Problem statement: Output exactly what appears from the line containing "Click inside the TCP Port field" to the end of the data below, and nothing more.

Stored data entries:

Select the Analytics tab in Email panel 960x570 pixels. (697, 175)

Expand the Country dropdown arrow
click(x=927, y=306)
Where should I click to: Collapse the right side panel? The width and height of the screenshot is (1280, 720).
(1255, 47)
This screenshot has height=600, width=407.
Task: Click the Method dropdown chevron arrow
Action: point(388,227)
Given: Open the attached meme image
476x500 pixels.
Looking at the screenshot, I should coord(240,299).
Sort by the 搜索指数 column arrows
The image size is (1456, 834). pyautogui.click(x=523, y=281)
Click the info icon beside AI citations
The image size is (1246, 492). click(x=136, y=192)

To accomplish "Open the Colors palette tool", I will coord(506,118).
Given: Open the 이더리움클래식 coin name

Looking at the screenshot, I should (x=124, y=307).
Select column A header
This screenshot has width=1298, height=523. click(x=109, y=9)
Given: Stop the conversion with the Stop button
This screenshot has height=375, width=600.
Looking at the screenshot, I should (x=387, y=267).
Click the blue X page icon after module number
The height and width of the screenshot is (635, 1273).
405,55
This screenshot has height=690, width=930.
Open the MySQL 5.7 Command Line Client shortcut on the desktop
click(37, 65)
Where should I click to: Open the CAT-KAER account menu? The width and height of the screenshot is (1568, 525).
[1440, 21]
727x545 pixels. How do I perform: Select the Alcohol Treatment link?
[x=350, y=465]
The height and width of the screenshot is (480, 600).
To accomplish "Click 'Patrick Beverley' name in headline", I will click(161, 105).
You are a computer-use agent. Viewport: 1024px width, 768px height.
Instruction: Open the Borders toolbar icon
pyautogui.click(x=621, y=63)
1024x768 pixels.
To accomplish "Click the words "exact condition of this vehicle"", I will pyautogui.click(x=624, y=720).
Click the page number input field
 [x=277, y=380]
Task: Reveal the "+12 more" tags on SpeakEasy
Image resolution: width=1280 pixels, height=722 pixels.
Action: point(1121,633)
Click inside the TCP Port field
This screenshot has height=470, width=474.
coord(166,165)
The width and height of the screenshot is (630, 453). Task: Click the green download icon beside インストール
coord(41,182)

Output:
Click inside the TCP Port field
This screenshot has height=470, width=474.
coord(166,165)
The width and height of the screenshot is (630, 453). Task: Click the green download icon beside インストール
coord(41,182)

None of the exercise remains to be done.